BEGIN Recorded information

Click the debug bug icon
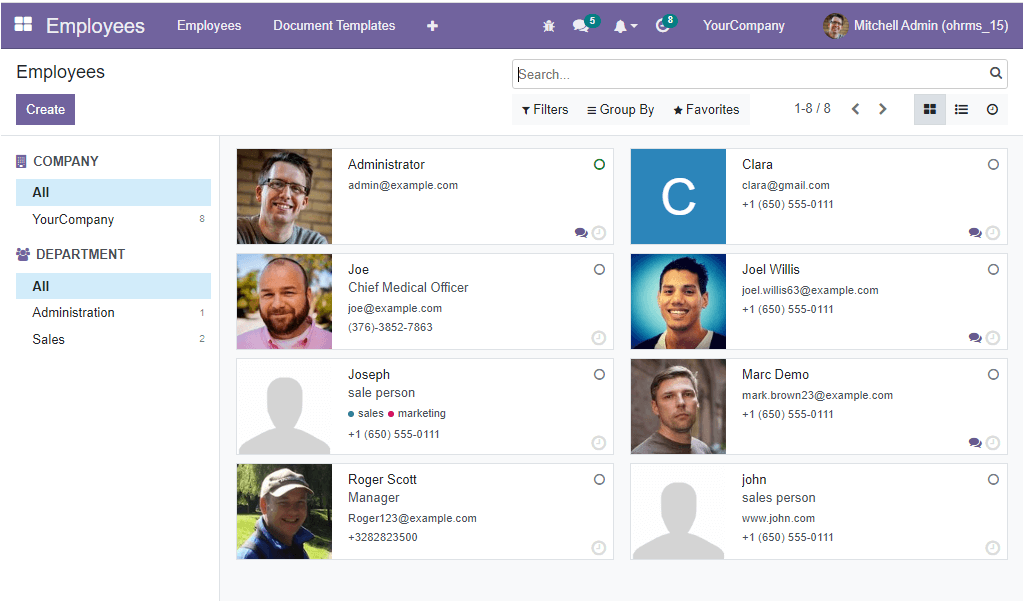The image size is (1024, 602). click(548, 26)
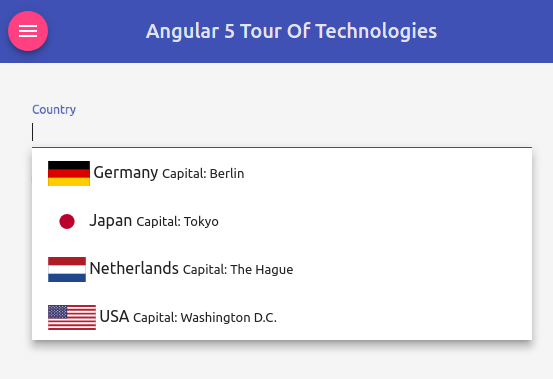Image resolution: width=553 pixels, height=379 pixels.
Task: Click the 'Capital: Washington D.C.' text
Action: [205, 318]
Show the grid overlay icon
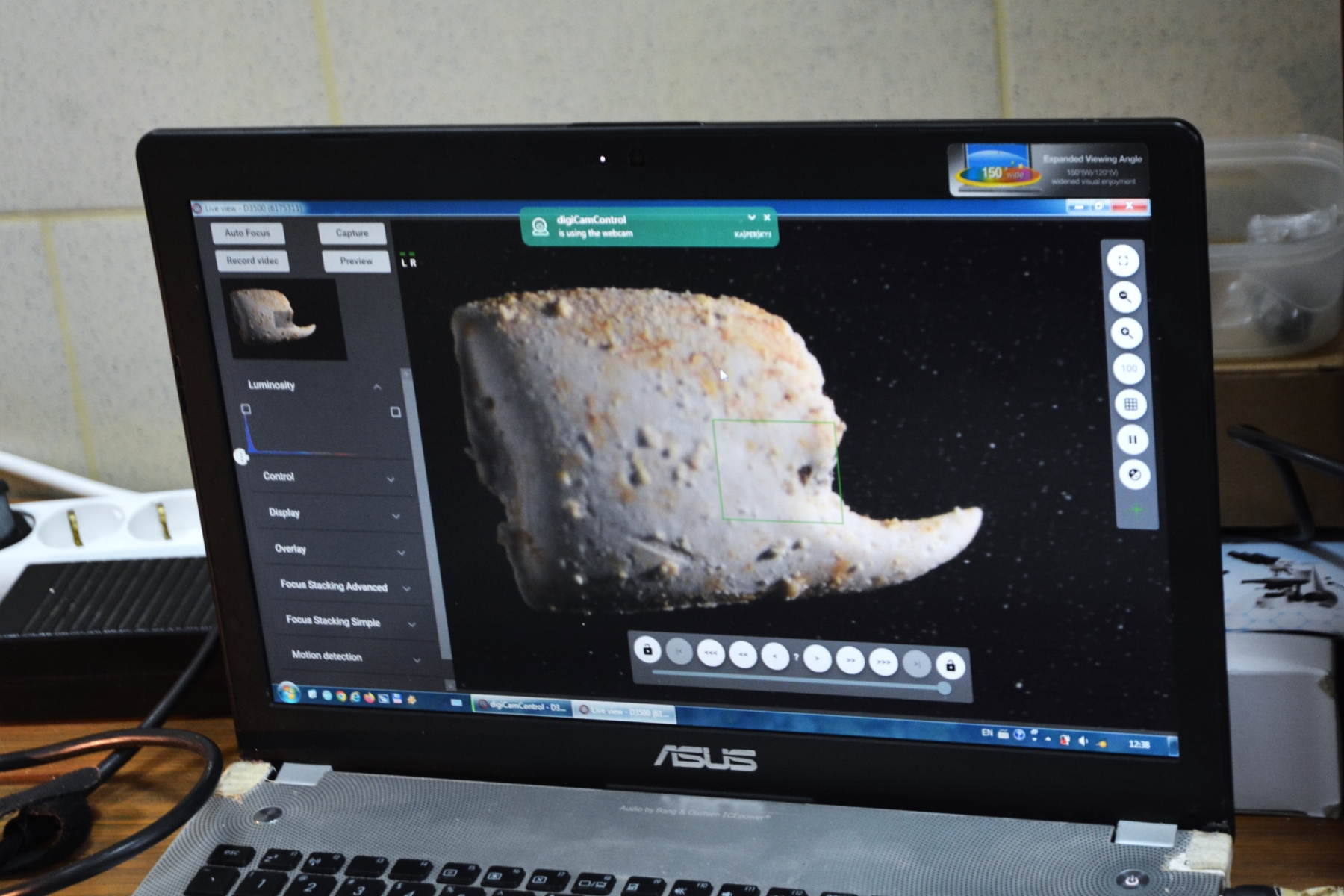The width and height of the screenshot is (1344, 896). point(1130,405)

END Recorded information

#### What is expected:
Retype the listing exactly and drop the pictures.

#### Problem solution:
Click the debug bug icon
The image size is (1024, 602). click(548, 26)
Image resolution: width=553 pixels, height=379 pixels.
Task: Click the 'Capital: Washington D.C.' text
Action: [205, 318]
Show the grid overlay icon
The width and height of the screenshot is (1344, 896). point(1130,405)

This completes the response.